Scheme: vena cava? right atrium? ? right ventricle? [pulmonary valve] ? pulmonary artery.

Structure of the adult heart(picture from www.ebio.ru).

Arterial blood from the lungs through 4 pulmonary veins (2 from each lung) it is collected in the left atrium, from where through the bicuspid ( mitral) the valve enters the left ventricle and is then released through the aortic valve into the aorta.

Scheme: pulmonary veins? left atrium? [mitral valve] ? left ventricle? [aortic valve] ? aorta.

Pattern of blood flow in the heart after birth(animation).
Superior vena cava - superior vena cava.
Right atrium - right atrium.
Inferior vena cava - inferior vena cava.
Right ventricle - right ventricle.
Left ventricle - left ventricle.
Left atrium - left atrium.
Pulmonary artery - pulmonary artery.
Ductus arteriosus - ductus arteriosus.
Pulmonary vein - pulmonary vein.

Diagram of blood flow in the heart BEFORE birth

For adults, everything is simple - after birth, the blood flows are separated from each other and do not mix. In the fetus, blood circulation is much more complicated, which is due to the presence of the placenta, non-functioning lungs and gastrointestinal tract. The fruit has 3 features:

  • open foramen ovale(foramen ovale, “forAmen ovale”),
  • open ductus arteriosus(ductus arteriosus, ductus arteriosus)
  • and open ductus venosus(ductus venosus, “ductus venosus”).

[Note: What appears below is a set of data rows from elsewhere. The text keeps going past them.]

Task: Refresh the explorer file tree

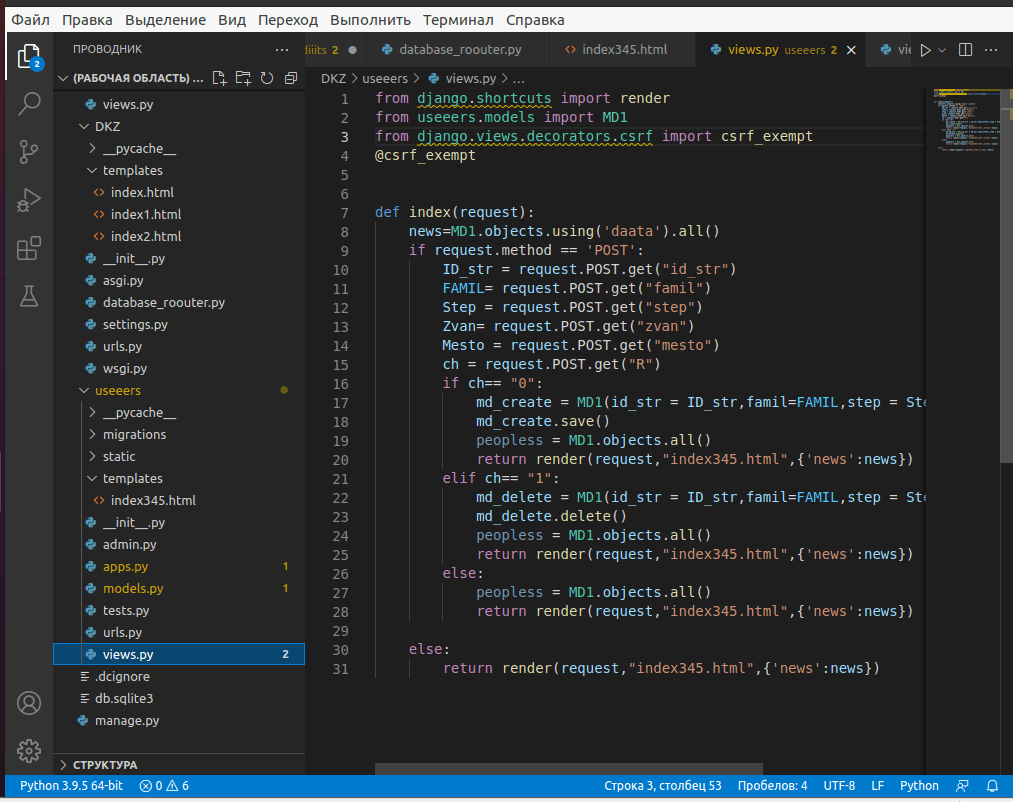Action: pyautogui.click(x=267, y=78)
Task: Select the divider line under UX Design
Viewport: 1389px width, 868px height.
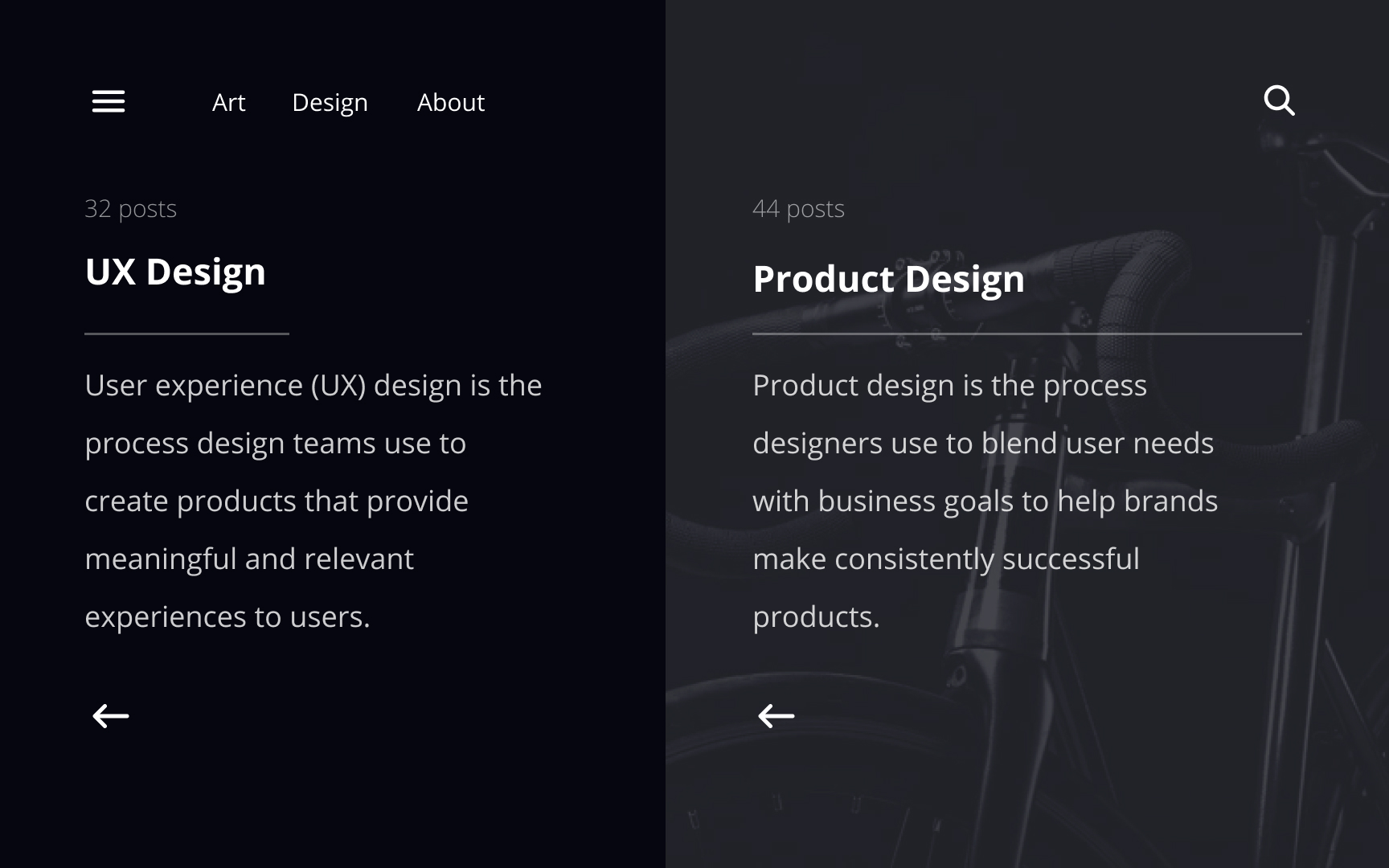Action: pyautogui.click(x=187, y=333)
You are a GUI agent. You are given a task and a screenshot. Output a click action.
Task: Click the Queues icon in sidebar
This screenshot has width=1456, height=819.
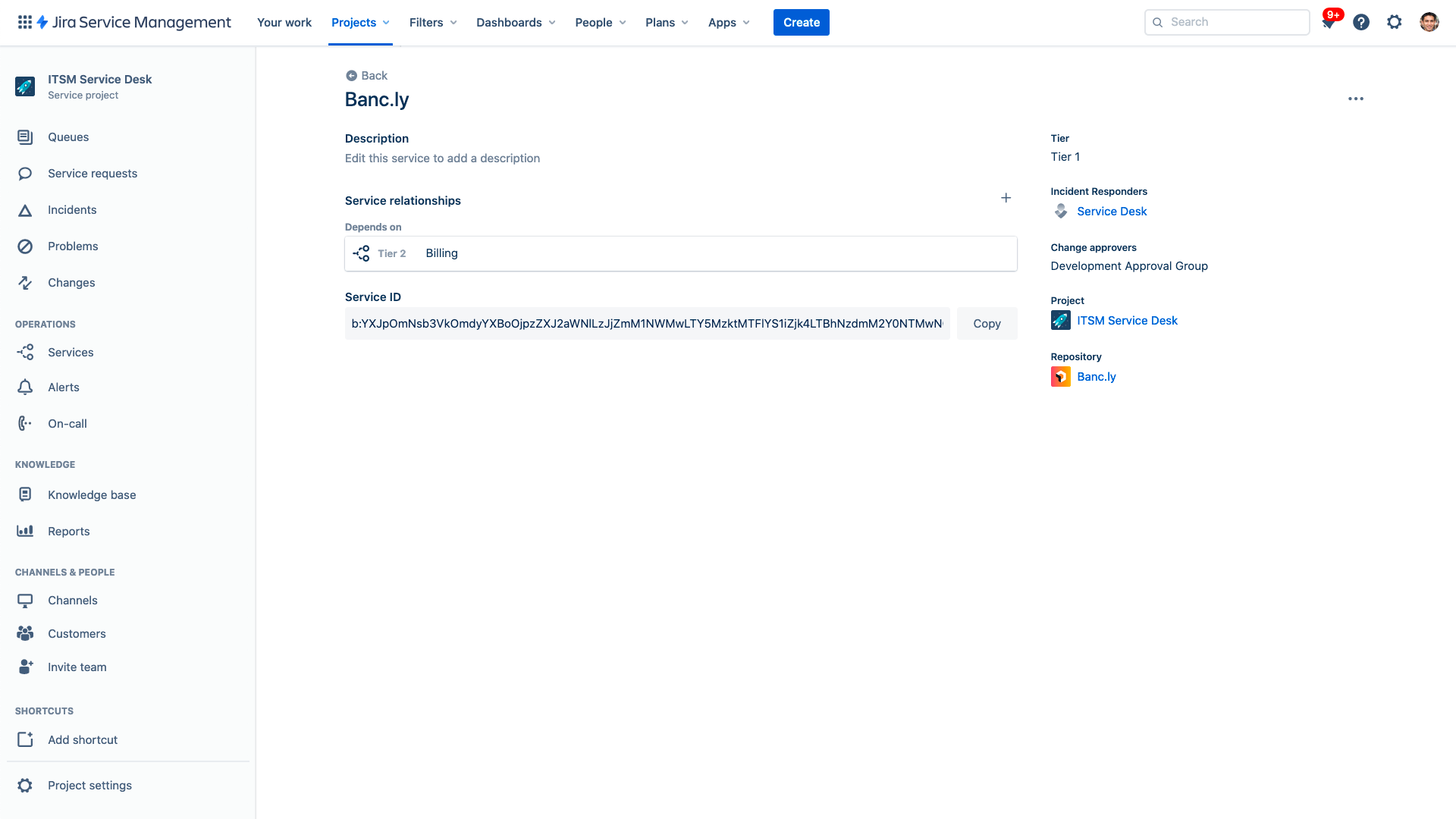tap(25, 137)
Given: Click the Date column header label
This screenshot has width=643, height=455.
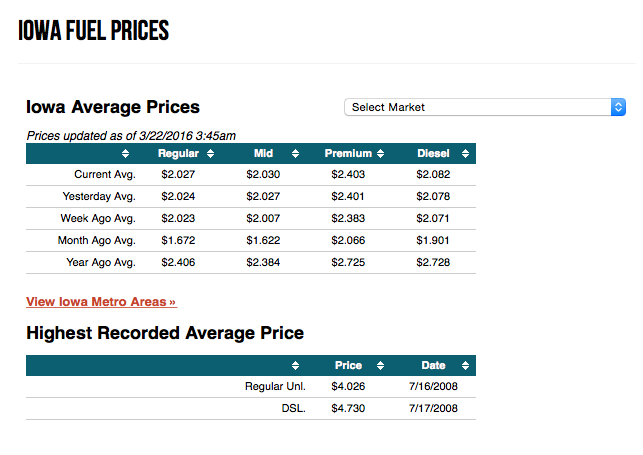Looking at the screenshot, I should pyautogui.click(x=433, y=365).
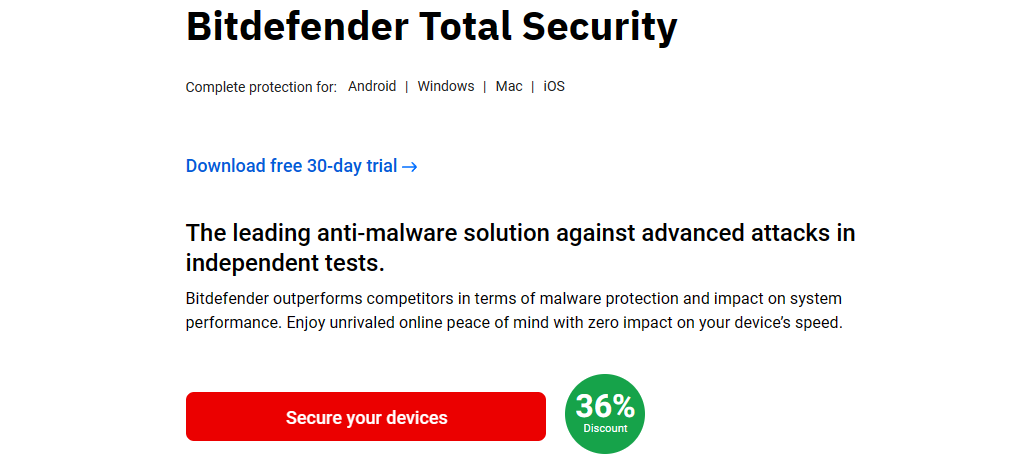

The foramen ovale connects the right and left atria, the ductus arteriosus connects the pulmonary artery and aorta, and the ductus venosus connects the umbilical vein and the inferior vena cava.

Consider the blood flow in the fetus.

Fetal circulation diagram
(explanations in the text).

Oxygen-enriched arterial blood from the placenta flows through the umbilical vein, which runs in the umbilical cord, to the liver. Before entering the liver, the blood flow is divided, and a significant part of it bypasses the liver along ductus venosus, present only in the fetus, and goes into the inferior vena cava directly to the heart. Blood from the liver itself through the hepatic veins also enters the inferior vena cava. Thus, before flowing into the right atrium, the inferior vena cava receives mixed (venous-arterial) blood from the lower half of the body and the placenta.

Through the inferior vena cava, mixed blood enters the right atrium, from where 2/3 of the blood passes through the open foramen ovale enter the left atrium, left ventricle, aorta and systemic circulation.

Oval hole And ductus arteriosus in the fetus.

Movement of blood through the foramen ovale(animation).

Movement of blood through the ductus arteriosus(animation).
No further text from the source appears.